*** Exercise inputs

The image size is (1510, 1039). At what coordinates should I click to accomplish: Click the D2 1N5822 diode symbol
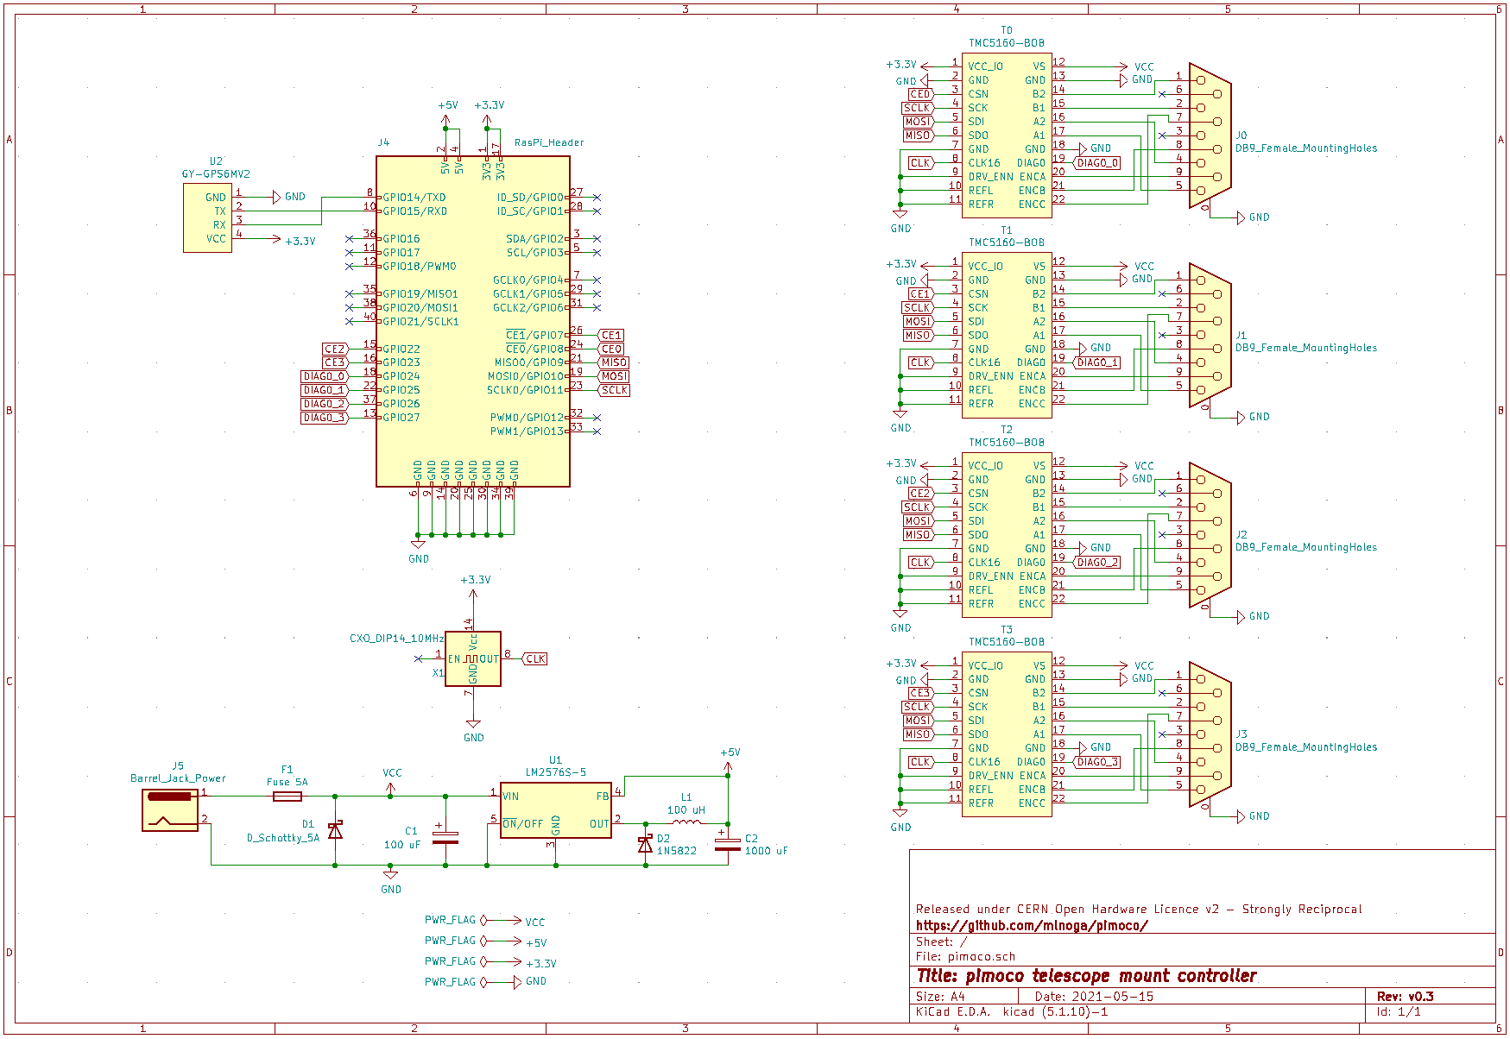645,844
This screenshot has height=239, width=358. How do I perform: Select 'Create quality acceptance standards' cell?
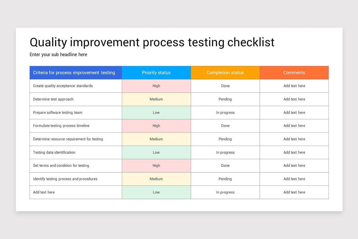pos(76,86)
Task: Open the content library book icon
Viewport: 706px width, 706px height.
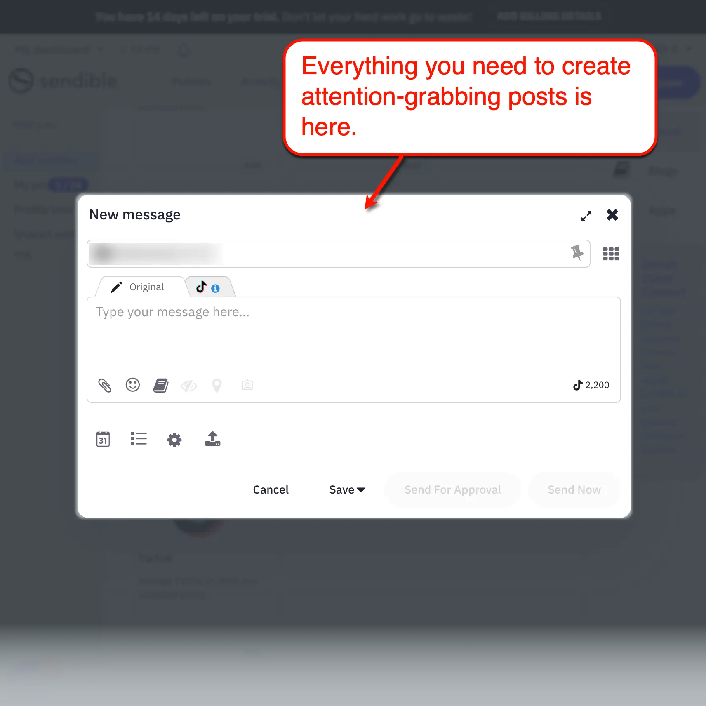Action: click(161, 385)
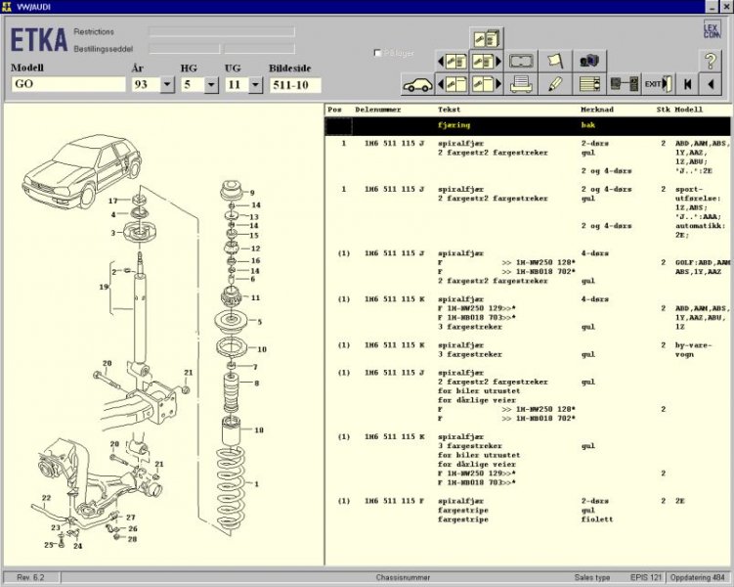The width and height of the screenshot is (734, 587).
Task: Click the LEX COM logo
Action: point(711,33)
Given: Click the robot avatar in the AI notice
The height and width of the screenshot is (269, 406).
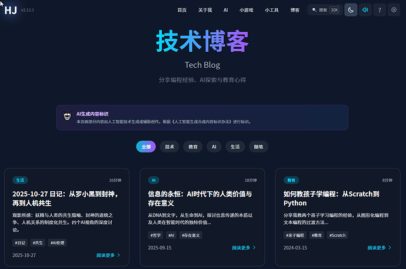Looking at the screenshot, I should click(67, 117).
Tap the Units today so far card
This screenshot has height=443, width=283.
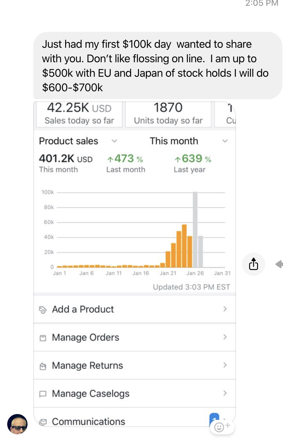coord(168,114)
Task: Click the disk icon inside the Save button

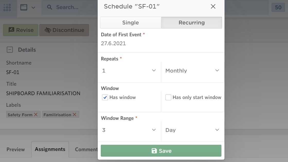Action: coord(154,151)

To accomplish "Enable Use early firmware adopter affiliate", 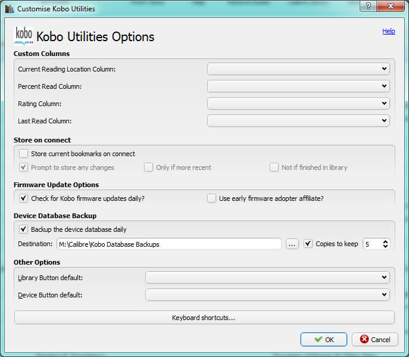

******

▸ Activity:
Your answer must be exactly the lines from the one with "Given: Click the" through the last line of the entries, both included, with no pictures; please add nothing else.

▸ Answer below:
Given: Click the robot avatar in the AI notice
The height and width of the screenshot is (269, 406).
Looking at the screenshot, I should click(67, 117).
Tap the Units today so far card
This screenshot has height=443, width=283.
coord(168,114)
Task: Click the disk icon inside the Save button

Action: coord(154,151)

To accomplish "Enable Use early firmware adopter affiliate", 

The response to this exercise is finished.